PROBLEM A
List the records as a numbered list, skipping blank lines, from the line containing "Where should I" up to and including the last line of the records.

SELECTION
__________________________________________________
Photo Credit: Jewish Press

What was our 23-year old son, Eliyahu Yeshaya, doing in a private cab driven by a Ukranian non-Jew at 3 a.m. on a frigid morning? His story actually begins long ago.

Hanging in our living room, next to our Shabbat candlesticks, is a vertical row of three photos. The uppermost one is a photo of a very frum-looking man and his teenage granddaughter. It is a photo of Eliyahu Yeshaya’s great-great-great grandfather Yehuda Leib and his granddaughter Anna. The middle photo is of Yehuda Leib’s son Abraham and the bottom photo is of his grandson Hyman (Chaim) and his wife. During his teen years, my husband Abe, named for his great-great paternal grandfather Abraham Hershberg, started working on a family tree. Throughout the years, Abe has spoken to us about his previous generations, and so it has made various impressions on our children. Abe is the first frum descendent since Yehuda Leib.


One night during a wedding, a friend of Eliyahu Yeshaya’s told him that he was planning to leave for Uman in a few days. His friend asked if he was interested in joining him on an organized trip to Uman and Mezhibush. A well-known Israeli rav, Rabbi Micky Yosefi, and the well-known singer/musician Evyatar Banai would be accompanying the group. Our son mulled it over, and within a day or so, he decided to travel to Uman. Abe and I were a bit surprised that Eliyahu Yeshaya would spend over a $1,000 on a half-week trip to the Ukraine. We didn’t know that he had his own itinerary in mind.

With the permission of the group organizer, our son decided that he would leave the group while they were in Uman, and would take a three-hour taxi ride at 3 a.m. in order to arrive in Berdichev on Erev Shabbat. His goal was to look for the grave of his great-great-great grandfather Yehuda Leib. My husband had been told by his father that Yehuda Leib’s father’s name began with the letter “shin.” Abe did not know the year of Yehuda Leib’s death, nor where he was buried. But from various pieces of information about family members, he figured that Yehuda Leib had probably died in the 1920s, and that he had probably been buried in Berdichev.

Eliyahu Yeshaya also wanted to find out more about the town that Yehuda Leib’s son Abraham, and possibly other relatives, had lived in. Abe thought that the town was called something like Yaneshpola. Eliyahu Yeshaya looked unsuccessfully for the name on the Internet. When he asked various tour guides in Israel who take groups to the Ukraine, none of them had ever heard of it. It was suggested that perhaps the name of the village had changed.
__________________________________________________
MATERIAL FOR THIS EXERCISE
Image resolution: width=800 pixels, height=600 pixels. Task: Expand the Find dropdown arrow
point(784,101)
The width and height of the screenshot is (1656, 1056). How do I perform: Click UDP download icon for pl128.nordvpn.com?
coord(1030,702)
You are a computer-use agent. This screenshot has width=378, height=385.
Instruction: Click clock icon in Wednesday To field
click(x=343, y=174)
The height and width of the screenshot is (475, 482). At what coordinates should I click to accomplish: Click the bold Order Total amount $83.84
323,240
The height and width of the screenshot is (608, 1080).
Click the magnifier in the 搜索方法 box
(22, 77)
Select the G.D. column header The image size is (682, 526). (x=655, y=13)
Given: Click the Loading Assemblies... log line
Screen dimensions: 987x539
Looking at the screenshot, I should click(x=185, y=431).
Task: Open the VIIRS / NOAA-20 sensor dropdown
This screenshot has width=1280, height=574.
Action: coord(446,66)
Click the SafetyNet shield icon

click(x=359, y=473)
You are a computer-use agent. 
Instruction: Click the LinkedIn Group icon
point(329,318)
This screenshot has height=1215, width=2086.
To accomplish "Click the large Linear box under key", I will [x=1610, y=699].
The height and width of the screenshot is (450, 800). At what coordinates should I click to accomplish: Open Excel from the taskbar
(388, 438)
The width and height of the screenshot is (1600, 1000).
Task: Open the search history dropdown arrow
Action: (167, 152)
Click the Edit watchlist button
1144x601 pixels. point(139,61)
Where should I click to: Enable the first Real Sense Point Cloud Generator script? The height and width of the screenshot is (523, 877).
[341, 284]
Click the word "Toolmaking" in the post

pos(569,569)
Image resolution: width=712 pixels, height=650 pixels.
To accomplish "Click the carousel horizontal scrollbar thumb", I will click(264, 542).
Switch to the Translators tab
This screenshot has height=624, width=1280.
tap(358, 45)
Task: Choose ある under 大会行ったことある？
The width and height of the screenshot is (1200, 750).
__________________________________________________
PROBLEM B
Continue the account of the son's trip to Ukraine to search for his ancestor's grave from where it stops.

EXPECTED OUTPUT A
1. Where should I click to: Enable the first Real Sense Point Cloud Generator script? The height and width of the screenshot is (523, 877).
2. [341, 284]
3. Click the word "Toolmaking" in the post
4. pos(569,569)
5. Image resolution: width=712 pixels, height=650 pixels.
6. To accomplish "Click the carousel horizontal scrollbar thumb", I will click(264, 542).
7. Switch to the Translators tab
8. This screenshot has height=624, width=1280.
9. tap(358, 45)
10. Task: Choose ある under 大会行ったことある？
11. The width and height of the screenshot is (1200, 750).

EXPECTED OUTPUT B
How could our son accomplish these two goals? Soon after, on the way back home from Yerushalayim, Eliyahu Yeshaya, who is always picking up people who need rides, gave a ride to an older man. They spoke about different topics, and then our son mentioned that he would be going to Uman and hoped to find his great-great-great grandfather’s grave in Berdichev. The hitchhiker told him that a friend of his had also gone to Berdichev to find graves of relatives. Before the man left the car, he gave his friend’s contact information to our son.

Eliyahu Yeshaya called the man’s friend and received the name and contact information of the Chabad emissary in Berdichev who had aided him. Our son contacted the Chabad rabbi, and within a day, the rav sent him info that there is one Yehuda Leib, the son of Shemuel, who passed away in 1923, in the database of the cemetery’s gravestones. (Over the years, approximately one-third of the information on the tombstones in the Berdichev cemetery had been put into a database.) Eliyahu Yeshaya became very enthusiastic, but the rav told him that the name Yehuda Leib was a very popular one at the time. Moreover, it was not customary to engrave the family name on the tombstone. He added that finding the grave would be almost impossible because of the very poor condition of the tombstones. Eliyahu Yeshaya advised the rav of his travel plans and that he would arrive in Berdichev on Erev Shabbat.

Eliyahu Yeshaya flew with the group to the Ukraine in the wee hours of Wednesday morning. They then took the long bus ride to Uman, where everyone had an inspiring time. Thursday night Eliyahu Yeshaya did not go to sleep. He had reserved a cab for 3 a.m. to take him from Uman to Berdichev. He paid the driver $100 for the ride. At about 5:30 a.m., the driver awakened our son from his slumber. They had arrived at the Berdichev Cemetery.

The two of them approached the cemetery entrance, but the gate was locked. The driver called up the guard and told him that someone wanted to enter the cemetery to go to the grave of Rabbi Levi Yitzchak of Berdichev. The guard told the cab driver that he wasn’t going to bother himself to open up for one person. Eliyahu Yeshaya said that he would pay the guard $10 and the guard changed his tune.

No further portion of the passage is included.